WORK ITEM
Copy the items verbatim, from the first line through the line containing "y-tick-label: 150,0 is", both ends included.

EXERCISE MATERIALS
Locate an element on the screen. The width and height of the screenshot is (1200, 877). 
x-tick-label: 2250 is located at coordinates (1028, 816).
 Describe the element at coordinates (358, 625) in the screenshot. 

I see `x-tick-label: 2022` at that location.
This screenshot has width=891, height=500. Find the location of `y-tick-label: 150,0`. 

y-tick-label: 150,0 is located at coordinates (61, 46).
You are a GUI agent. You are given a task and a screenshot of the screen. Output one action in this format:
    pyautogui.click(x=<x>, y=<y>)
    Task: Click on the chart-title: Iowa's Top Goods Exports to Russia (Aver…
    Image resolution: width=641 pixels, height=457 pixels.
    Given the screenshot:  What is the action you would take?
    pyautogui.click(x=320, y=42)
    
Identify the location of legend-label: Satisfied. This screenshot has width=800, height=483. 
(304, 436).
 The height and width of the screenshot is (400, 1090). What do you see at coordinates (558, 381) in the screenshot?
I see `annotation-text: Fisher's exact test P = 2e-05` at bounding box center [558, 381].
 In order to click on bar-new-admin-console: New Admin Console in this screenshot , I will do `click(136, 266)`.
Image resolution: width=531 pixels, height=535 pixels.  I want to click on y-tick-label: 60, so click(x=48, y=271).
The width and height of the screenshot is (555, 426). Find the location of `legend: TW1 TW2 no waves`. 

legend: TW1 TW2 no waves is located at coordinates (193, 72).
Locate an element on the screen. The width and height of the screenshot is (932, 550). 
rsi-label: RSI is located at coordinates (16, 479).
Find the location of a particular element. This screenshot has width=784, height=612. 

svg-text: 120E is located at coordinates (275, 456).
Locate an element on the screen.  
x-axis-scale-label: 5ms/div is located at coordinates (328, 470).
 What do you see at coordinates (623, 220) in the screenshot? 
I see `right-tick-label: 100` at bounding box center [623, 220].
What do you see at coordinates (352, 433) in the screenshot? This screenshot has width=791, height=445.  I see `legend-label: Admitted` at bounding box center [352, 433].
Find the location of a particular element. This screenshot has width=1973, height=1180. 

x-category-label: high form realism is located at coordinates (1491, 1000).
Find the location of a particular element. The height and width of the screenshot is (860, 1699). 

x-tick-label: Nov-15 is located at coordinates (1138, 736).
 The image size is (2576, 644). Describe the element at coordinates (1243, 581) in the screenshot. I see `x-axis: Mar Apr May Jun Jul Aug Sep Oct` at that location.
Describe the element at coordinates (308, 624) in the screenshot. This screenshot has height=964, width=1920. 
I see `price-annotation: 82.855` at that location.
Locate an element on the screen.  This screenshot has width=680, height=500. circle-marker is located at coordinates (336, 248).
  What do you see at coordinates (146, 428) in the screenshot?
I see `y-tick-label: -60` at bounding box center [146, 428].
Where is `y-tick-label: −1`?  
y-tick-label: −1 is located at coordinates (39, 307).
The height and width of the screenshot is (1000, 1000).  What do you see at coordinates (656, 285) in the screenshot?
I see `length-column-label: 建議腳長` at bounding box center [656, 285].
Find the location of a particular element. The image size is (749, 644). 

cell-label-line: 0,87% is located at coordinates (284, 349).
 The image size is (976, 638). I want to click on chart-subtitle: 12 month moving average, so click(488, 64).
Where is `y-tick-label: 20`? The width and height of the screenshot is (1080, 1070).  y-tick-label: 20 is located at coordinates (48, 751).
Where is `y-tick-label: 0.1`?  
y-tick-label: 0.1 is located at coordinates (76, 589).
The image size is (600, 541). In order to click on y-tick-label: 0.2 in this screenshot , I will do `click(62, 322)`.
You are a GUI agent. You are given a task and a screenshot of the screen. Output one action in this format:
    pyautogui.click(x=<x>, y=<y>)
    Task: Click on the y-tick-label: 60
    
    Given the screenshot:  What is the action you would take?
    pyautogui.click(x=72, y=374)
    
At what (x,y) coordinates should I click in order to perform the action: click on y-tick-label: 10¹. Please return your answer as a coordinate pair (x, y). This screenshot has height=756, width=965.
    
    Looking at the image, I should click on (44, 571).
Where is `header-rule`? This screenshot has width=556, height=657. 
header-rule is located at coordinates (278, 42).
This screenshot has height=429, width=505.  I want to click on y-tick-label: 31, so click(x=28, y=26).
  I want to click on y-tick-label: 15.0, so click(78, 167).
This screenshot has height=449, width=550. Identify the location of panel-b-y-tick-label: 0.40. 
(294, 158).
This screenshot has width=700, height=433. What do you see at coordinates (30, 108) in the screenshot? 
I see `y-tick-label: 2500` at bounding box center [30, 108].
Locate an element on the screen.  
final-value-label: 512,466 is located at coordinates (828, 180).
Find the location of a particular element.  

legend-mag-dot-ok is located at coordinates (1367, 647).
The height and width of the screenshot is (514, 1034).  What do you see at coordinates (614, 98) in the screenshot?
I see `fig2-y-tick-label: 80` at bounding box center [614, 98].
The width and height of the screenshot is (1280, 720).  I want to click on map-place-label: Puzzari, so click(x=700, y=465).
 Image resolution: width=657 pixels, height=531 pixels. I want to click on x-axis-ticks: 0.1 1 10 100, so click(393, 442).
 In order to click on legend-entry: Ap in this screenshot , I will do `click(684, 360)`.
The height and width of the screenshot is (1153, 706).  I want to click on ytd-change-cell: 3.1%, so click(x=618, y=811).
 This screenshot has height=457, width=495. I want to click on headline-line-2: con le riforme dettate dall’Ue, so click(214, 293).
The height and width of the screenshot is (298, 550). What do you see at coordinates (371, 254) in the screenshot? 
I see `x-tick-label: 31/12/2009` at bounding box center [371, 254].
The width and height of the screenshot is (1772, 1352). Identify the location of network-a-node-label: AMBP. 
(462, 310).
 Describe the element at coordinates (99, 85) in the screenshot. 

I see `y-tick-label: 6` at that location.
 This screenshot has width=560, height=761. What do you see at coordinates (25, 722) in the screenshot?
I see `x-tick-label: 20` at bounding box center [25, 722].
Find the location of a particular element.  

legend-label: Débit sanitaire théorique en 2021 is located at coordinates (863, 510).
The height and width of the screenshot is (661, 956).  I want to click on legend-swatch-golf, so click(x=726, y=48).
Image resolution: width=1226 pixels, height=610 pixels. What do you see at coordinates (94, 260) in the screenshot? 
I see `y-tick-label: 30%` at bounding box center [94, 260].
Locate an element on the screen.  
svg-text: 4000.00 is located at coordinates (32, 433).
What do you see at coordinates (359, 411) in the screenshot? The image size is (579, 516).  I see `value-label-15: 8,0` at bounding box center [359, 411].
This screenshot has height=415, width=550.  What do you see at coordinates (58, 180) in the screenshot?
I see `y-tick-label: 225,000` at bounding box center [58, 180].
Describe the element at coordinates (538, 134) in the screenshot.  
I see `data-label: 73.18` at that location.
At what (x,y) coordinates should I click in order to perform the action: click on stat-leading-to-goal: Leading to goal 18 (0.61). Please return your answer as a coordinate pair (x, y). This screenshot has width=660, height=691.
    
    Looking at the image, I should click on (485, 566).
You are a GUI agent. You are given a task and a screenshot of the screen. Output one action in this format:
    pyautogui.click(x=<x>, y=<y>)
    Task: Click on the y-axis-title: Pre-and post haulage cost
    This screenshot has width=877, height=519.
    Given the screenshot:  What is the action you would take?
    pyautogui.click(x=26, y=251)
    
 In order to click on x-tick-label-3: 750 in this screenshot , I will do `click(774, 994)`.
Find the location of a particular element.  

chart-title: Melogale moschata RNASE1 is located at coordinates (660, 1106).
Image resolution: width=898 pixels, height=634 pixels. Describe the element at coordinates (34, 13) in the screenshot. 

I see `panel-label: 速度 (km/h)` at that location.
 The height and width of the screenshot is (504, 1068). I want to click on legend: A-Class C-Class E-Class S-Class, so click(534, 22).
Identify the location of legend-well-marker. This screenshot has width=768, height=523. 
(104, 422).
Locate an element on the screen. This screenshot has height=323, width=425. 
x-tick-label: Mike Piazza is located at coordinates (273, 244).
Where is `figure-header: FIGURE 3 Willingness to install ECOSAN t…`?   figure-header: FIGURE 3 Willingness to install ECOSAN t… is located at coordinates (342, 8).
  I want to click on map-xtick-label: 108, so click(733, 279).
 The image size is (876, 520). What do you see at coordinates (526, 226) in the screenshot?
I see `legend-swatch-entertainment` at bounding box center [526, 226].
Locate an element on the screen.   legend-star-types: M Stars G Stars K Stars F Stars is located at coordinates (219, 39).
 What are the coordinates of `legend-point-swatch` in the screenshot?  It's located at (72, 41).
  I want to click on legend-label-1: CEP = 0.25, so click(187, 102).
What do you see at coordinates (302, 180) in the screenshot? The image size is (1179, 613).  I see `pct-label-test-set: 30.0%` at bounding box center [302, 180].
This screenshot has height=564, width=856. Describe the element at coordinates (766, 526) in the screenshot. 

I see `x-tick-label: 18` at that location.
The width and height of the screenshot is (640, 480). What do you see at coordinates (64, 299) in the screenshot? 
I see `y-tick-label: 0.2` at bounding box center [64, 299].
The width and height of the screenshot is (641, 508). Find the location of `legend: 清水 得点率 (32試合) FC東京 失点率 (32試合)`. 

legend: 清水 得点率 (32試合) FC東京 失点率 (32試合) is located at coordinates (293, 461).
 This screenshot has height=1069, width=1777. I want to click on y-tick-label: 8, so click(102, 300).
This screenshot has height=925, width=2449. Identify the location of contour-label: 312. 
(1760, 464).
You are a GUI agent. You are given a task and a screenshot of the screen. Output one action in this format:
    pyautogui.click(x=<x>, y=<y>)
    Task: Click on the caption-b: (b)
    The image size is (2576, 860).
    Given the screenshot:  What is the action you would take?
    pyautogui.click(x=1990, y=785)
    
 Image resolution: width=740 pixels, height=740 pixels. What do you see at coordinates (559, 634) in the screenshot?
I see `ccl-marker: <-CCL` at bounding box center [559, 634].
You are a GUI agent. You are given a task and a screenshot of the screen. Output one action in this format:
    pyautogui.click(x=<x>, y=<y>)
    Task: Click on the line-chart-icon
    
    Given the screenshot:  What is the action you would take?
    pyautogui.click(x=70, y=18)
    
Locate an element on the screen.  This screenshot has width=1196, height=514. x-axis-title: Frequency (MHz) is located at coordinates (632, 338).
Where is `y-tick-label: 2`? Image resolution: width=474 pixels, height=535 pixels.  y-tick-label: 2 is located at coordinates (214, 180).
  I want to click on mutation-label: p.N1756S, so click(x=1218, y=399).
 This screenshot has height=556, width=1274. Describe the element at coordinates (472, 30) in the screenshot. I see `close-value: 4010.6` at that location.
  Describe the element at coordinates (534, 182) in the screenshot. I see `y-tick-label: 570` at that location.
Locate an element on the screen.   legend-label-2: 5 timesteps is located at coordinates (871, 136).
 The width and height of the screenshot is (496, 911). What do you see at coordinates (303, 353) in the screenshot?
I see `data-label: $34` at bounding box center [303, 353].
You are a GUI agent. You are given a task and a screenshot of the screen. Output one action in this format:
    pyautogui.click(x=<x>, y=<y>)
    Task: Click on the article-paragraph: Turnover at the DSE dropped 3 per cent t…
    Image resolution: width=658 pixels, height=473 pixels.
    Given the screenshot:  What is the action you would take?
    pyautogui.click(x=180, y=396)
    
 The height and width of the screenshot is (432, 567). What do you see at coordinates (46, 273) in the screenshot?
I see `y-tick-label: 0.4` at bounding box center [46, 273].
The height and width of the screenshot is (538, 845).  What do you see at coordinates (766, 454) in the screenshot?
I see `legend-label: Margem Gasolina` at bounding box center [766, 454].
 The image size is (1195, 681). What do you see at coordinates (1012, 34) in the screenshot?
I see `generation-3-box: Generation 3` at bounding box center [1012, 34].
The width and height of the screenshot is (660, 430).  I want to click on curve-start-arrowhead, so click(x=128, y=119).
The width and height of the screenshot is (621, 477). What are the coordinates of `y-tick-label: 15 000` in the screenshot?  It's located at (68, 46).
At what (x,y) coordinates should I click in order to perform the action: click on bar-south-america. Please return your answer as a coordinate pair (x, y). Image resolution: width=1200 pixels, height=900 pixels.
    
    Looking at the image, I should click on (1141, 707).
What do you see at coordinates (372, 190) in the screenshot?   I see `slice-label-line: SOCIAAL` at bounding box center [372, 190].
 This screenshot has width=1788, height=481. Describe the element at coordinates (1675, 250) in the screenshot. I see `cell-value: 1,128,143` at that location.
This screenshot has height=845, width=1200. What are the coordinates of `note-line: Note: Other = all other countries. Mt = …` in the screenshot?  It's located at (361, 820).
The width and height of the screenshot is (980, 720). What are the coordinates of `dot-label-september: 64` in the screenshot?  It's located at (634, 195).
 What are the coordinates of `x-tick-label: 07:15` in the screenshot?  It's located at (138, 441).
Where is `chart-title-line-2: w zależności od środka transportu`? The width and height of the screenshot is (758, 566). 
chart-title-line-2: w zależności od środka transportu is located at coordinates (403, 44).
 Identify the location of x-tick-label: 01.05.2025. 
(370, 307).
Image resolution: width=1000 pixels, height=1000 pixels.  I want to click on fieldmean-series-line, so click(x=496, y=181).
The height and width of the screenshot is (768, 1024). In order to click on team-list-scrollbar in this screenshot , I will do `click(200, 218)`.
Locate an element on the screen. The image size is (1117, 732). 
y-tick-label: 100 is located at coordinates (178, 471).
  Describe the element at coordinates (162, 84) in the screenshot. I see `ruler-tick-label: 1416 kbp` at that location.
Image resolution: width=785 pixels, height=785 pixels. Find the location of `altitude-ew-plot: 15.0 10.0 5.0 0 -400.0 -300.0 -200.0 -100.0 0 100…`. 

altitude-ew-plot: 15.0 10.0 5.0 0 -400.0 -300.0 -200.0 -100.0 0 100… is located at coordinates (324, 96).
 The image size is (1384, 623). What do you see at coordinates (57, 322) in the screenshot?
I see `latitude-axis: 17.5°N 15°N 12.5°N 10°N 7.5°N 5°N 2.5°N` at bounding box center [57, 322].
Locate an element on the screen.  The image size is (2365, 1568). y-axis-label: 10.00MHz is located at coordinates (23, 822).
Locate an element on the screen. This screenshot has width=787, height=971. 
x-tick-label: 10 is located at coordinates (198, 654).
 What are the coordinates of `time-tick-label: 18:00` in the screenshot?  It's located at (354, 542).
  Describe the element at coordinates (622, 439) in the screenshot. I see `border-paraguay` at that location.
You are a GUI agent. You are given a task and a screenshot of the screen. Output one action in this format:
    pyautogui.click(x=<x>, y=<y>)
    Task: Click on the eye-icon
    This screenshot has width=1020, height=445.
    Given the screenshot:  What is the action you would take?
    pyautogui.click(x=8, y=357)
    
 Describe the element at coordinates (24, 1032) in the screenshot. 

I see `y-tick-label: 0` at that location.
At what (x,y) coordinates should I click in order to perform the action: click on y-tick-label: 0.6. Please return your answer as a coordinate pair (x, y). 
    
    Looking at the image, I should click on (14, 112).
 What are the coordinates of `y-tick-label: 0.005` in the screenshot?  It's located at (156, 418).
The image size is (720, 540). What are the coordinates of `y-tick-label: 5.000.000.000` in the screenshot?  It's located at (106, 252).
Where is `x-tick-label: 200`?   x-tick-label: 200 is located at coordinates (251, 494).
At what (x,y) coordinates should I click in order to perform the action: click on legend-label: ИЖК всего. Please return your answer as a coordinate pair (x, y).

OUTPUT BELOW
Locate an element on the screen. The width and height of the screenshot is (1200, 877). 
x-tick-label: 2250 is located at coordinates (1028, 816).
 Describe the element at coordinates (358, 625) in the screenshot. 

I see `x-tick-label: 2022` at that location.
This screenshot has width=891, height=500. Find the location of `y-tick-label: 150,0`. 

y-tick-label: 150,0 is located at coordinates (61, 46).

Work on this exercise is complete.